This is the method defined as a database function called component-crud

(def component-crud
  (d/function
    '{:lang   "clojure"
      :params [db entity comp-key]
      :code   (if-let [db-entity (d/pull db '[*] (:db/id entity))]
                (let [db-comps (comp-key db-entity)
                      user-comps (comp-key entity)
                      db-comps-set (into #{} (map :db/id db-comps))
                      user-comps-sets (into #{} (map :db/id user-comps))
                      diffs (clojure.set/difference db-comps-set user-comps-sets)
                      retractions (into [] (map (fn [e] [:db.fn/retractEntity e]) diffs))
                      existing-comps (filter :db/id user-comps)
                      additions (remove :db/id user-comps)
                      datomicized-additions (map #(assoc % :db/id (d/tempid :db.part/user)) additions)
                      comp-entities (into [] (reduce into [existing-comps datomicized-additions]))
                      updated-entity (assoc entity comp-key comp-entities)]
                  (if (empty? retractions)
                    (vector updated-entity)
                    (conj retractions updated-entity))))}))

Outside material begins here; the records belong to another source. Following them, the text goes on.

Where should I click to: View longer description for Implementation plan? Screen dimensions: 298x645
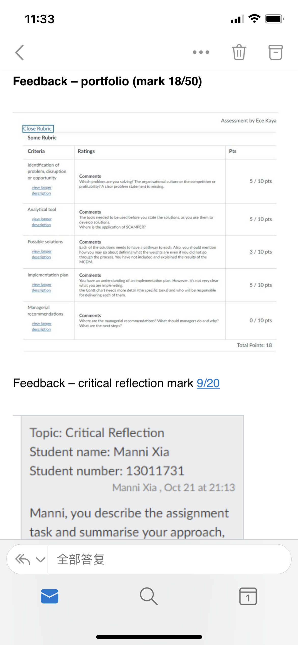(42, 287)
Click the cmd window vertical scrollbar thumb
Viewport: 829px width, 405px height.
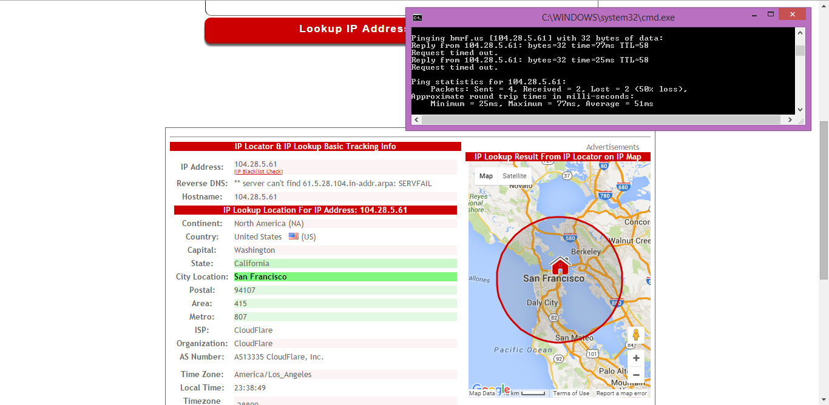800,51
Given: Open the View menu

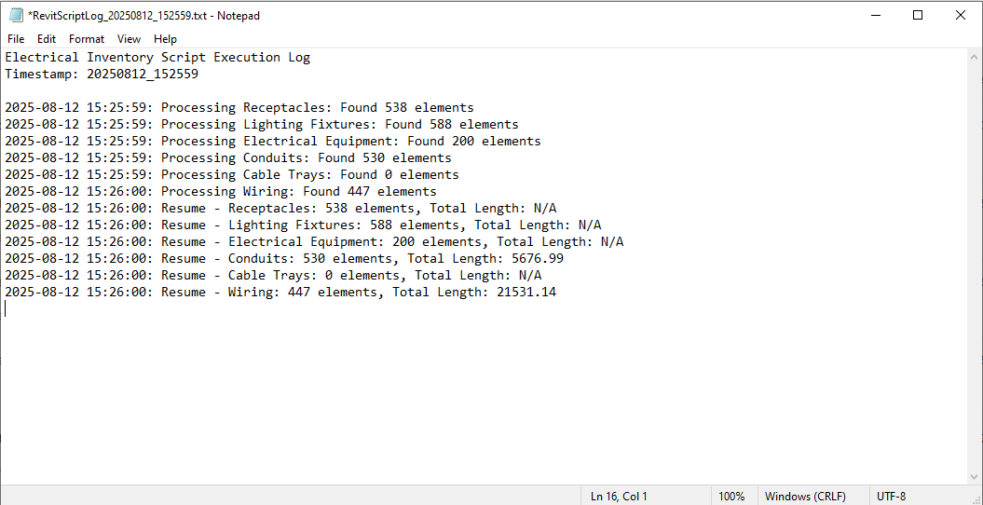Looking at the screenshot, I should click(x=129, y=39).
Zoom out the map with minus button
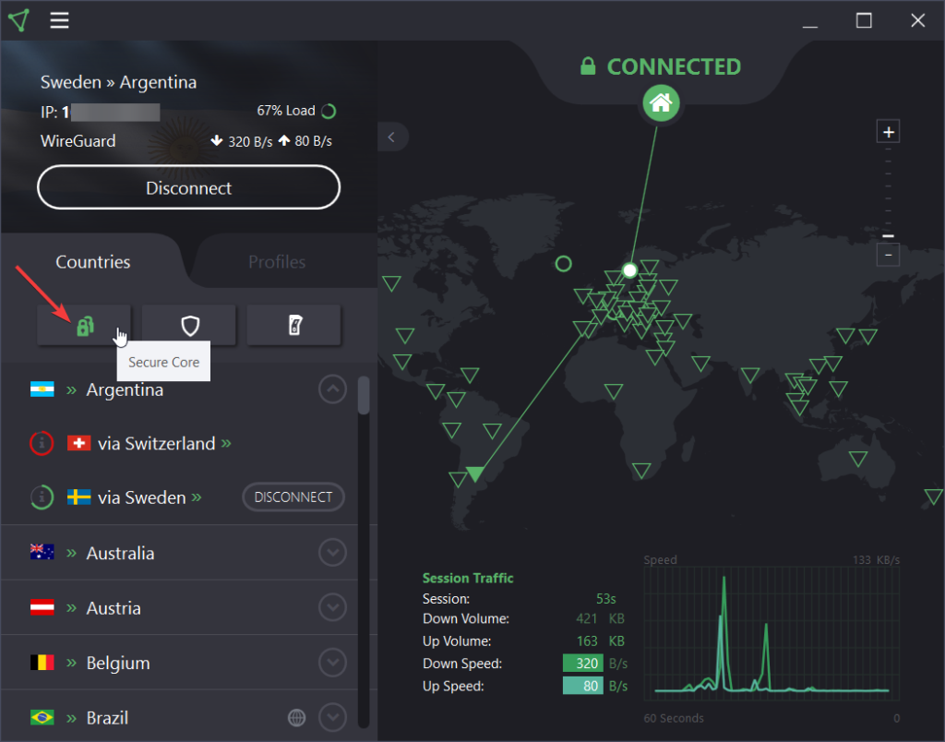 888,255
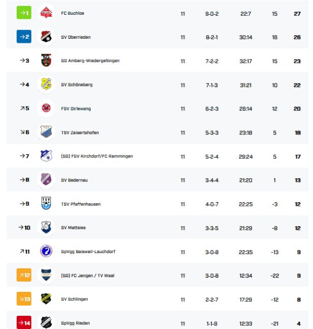Click the TSV Zaisertshofen crest
313x329 pixels.
tap(46, 132)
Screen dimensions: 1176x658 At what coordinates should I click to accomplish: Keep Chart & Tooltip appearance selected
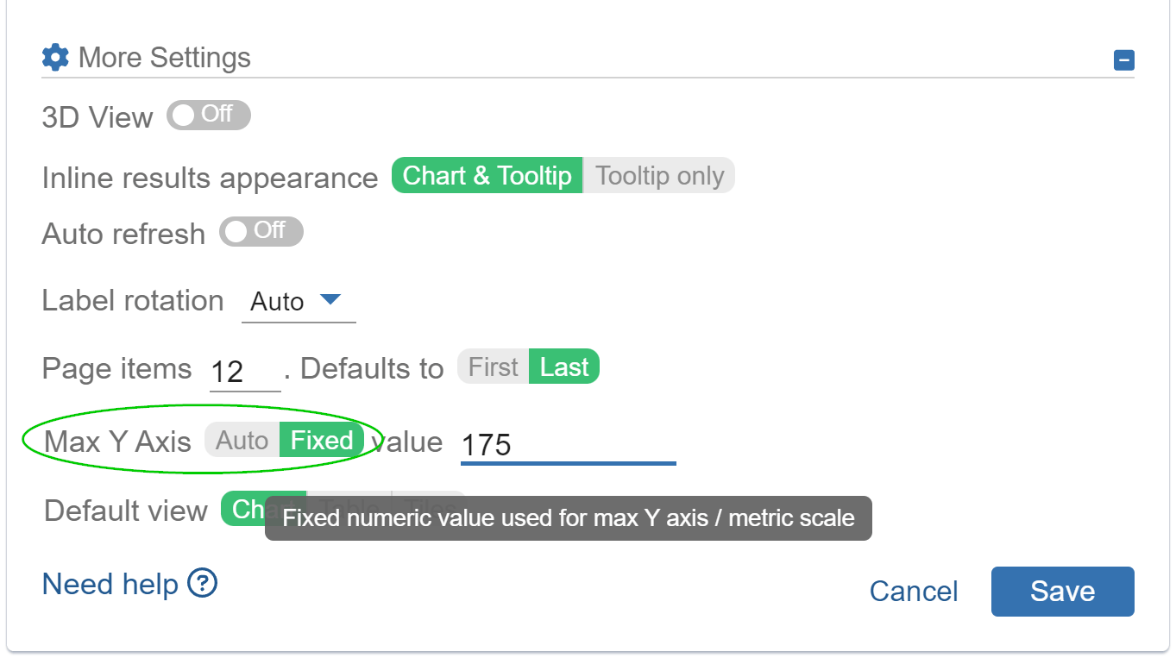tap(486, 175)
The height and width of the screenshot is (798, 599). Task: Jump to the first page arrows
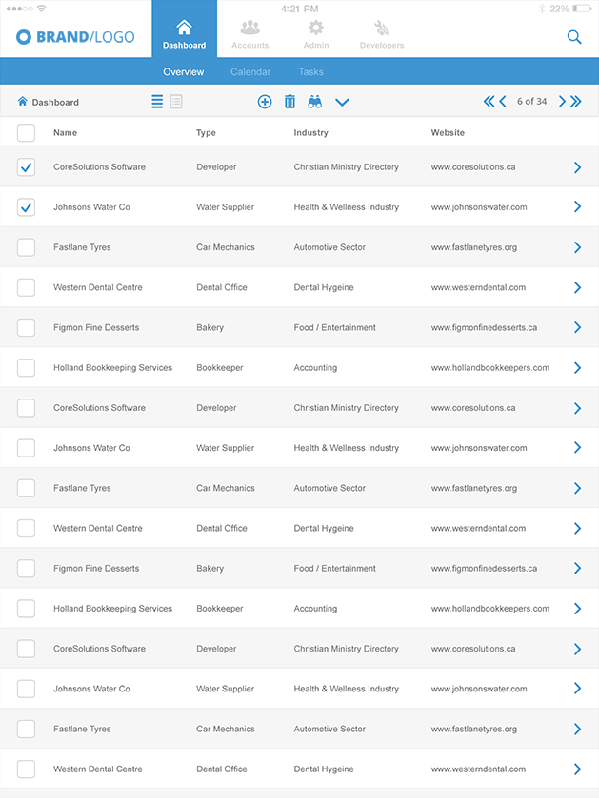point(489,102)
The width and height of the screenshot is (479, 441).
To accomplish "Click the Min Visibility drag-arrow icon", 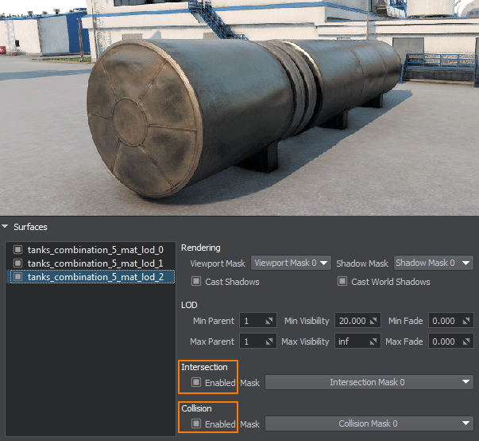I will coord(373,322).
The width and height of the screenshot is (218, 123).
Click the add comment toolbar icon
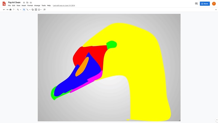(x=44, y=10)
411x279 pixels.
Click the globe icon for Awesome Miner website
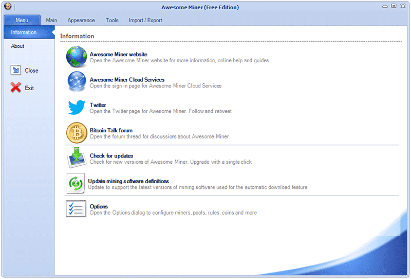point(77,57)
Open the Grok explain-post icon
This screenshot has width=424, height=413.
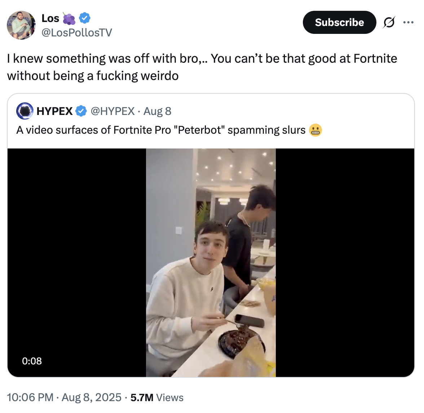(389, 23)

To install this in the database, we need to transact in the definition

(defn install-crud-fn [conn]
  @(d/transact conn [{:db/id #db/id [:db.part/user]
                      :db/ident :component/crud
                      :db/doc "Handle CRUD for component entities"
                      :db/fn component-crud}]))

To invoke the component-crud database function

(defn- save-updated-cart [conn cart]
  "Update: embedded skus will be handled by the DB CRUD function"
  (let [tx-data [[:component/crud cart :cart/skus]]
        tx @(d/transact conn tx-data)
        db-after (:db-after tx)]
    (d/pull db-after '[*] (:db/id cart))))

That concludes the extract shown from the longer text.